■ Screenshot grounding data
- Opening Delimiter -

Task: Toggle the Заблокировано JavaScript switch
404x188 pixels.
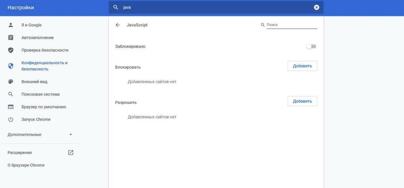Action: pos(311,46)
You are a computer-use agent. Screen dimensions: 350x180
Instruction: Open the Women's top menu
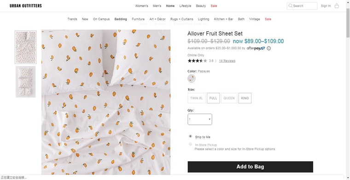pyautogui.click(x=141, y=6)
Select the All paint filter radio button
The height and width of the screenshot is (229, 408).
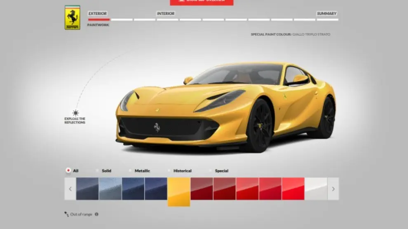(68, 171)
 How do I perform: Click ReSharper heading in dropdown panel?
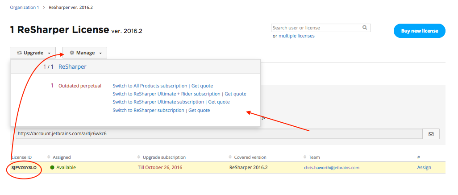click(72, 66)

- Closing Delimiter -

■ ASSIGNED TASK
The copy you produce must hold all the records above exactly and none of their pictures.

■ SOLUTION FOR THIS PROBLEM
Task: Toggle the Заблокировано JavaScript switch
404x188 pixels.
Action: pos(311,46)
You are a computer-use agent. Screen dimensions: 350x180
Instruction: Open the Women's top menu
pyautogui.click(x=141, y=6)
Select the All paint filter radio button
The height and width of the screenshot is (229, 408).
(68, 171)
 How do I perform: Click ReSharper heading in dropdown panel?
click(72, 66)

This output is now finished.